Excerpts from a dataset
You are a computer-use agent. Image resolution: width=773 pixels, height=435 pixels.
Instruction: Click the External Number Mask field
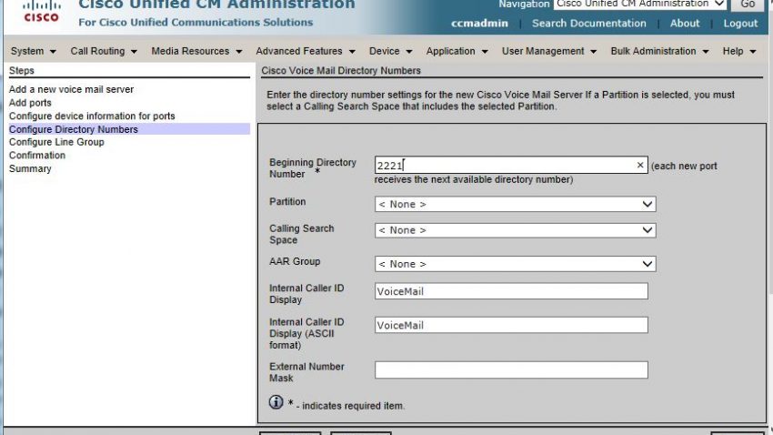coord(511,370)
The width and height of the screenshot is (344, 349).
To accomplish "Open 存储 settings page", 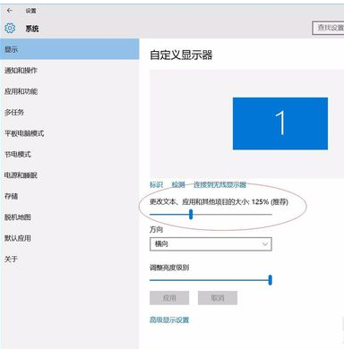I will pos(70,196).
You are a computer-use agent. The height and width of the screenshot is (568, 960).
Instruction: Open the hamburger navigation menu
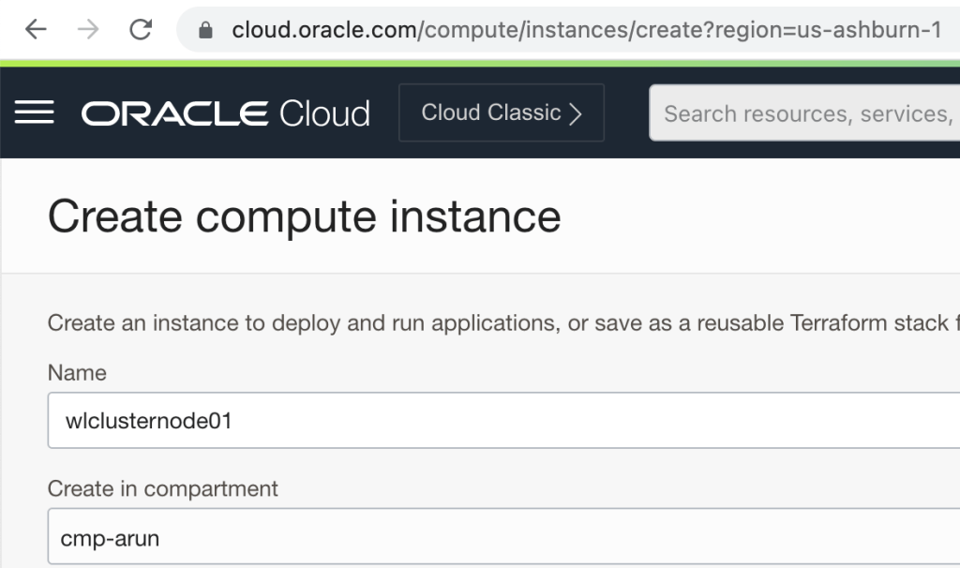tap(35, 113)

Task statement
Where a line in the records above contains the word "height", include it in the count; state the total and nothing more.

Answer to this problem
3